Ask yourself if your [dating] preference is really serving your long-term goals.

Ali Jackson, a romantic coach based in New York, uses ChatGPT for some tasks – but she is not an evangelist. In the past six months or so, she states “every one” of her clients has approached her complaining about “chatfishing” or people who use AI to generate everything on their dating apps – all the way down to the DMs they send. I inquired Jackson if my strike against ChatGPT chumps was too strict. She said no, go forth and judge, though it might limit my dating pool – about 10% of the adult population now utilizes the tech.

“Ask yourself if your preference is really serving your future goals,” Jackson said. “In your case, I would presume that’s one of your principles, and it’s essential to find someone whose values are in sync with yours.”

Others Who Have the AI Aversion.

Other people get the AI ick, and not just when it comes to dating. Ana Pereira, 26, resides in Brooklyn and does sound for various live music venues across the city. She dreams about accessing her phone settings and deactivating AI features on all her apps, though tech platforms from Google to Spotify make it nearly impossible to opt out. Pereira thinks that using ChatGPT “shows such a lack of initiative”.

“It’s like you are unable to think for yourself, and you have to depend on an app for that,” she said.
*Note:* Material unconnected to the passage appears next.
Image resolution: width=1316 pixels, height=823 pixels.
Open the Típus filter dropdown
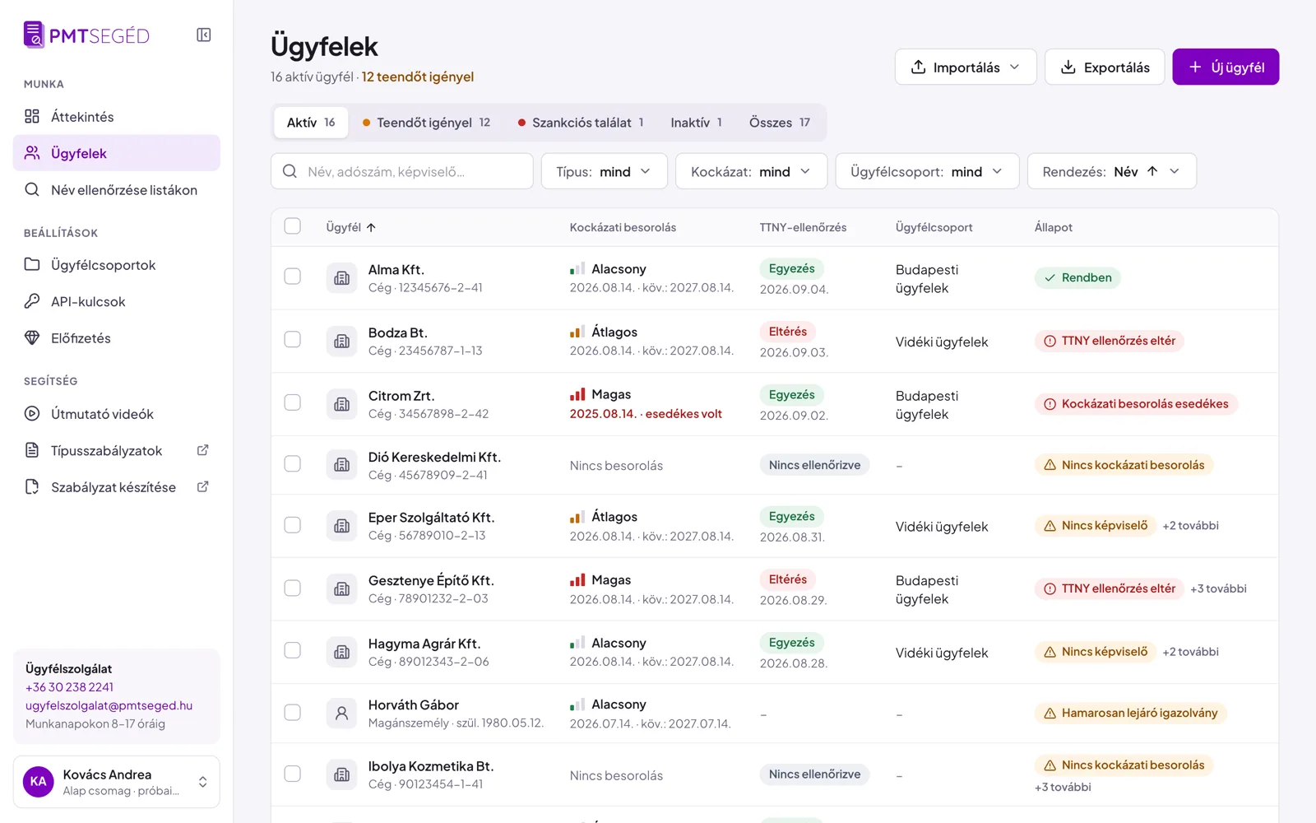pyautogui.click(x=604, y=171)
Two of Pereira’s friends lately had a complicated breakup. She sided with one of them after discovering the other went to ChatGPT, a infamously awful therapy substitute, not their partner, when they wanted to talk about their feelings. “It’s like they refused to sit through any difficult human feelings,” she said. “They just wanted to process something and move on, which is not how things work.”

Suddenly I was unable to do it by myself. I was too reliant on AI to do the simplest things [at work].

Richard Barnes, a 31-year-old marine biologist and server in Hawaii, shares similar views. “I don’t know if I would think differently about someone who uses ChatGPT, but I would be like, ‘come on,’” he said. “You shouldn’t have to rely on it to make a grocery list. Your life is probably not that hard. We can make the list together.”

Celebrity and Tech Resistance.

Guillermo del Toro’s statement that he’d “choose death” over using AI garnered significant attention. Similarly, SZA’s Instagram stories rant against the tech cautioning about “environmental racism” and showing fear over users who are “codependent on a machine”. Ditto still for when Simu Liu, Alison Roman, Céline Dion, Emily Blunt, and others issued statements that are critical of AI in their various industries. I believe these quotes spread widely for a reason: people sympathize with them.

This attitude exists even among those in the tech sector. Last month, Pinterest added a filter that lets users turn off AI content. Meta lets users mute, but not entirely remove, similar slop on Instagram. Reports suggested that “cursor resistance” is on the rise, as some Silicon Valley professionals refuse to use AI to write their code.

{Luciano Noijeen, a lead software engineer based in Greece and the Netherlands, told me that he eagerly used AI in the past to write or punch up his coding.|According to Luciano Noijeen, a {lead|

Jessica Harris
Jessica Harris

A seasoned market analyst with over a decade of experience in trend forecasting and data-driven strategies.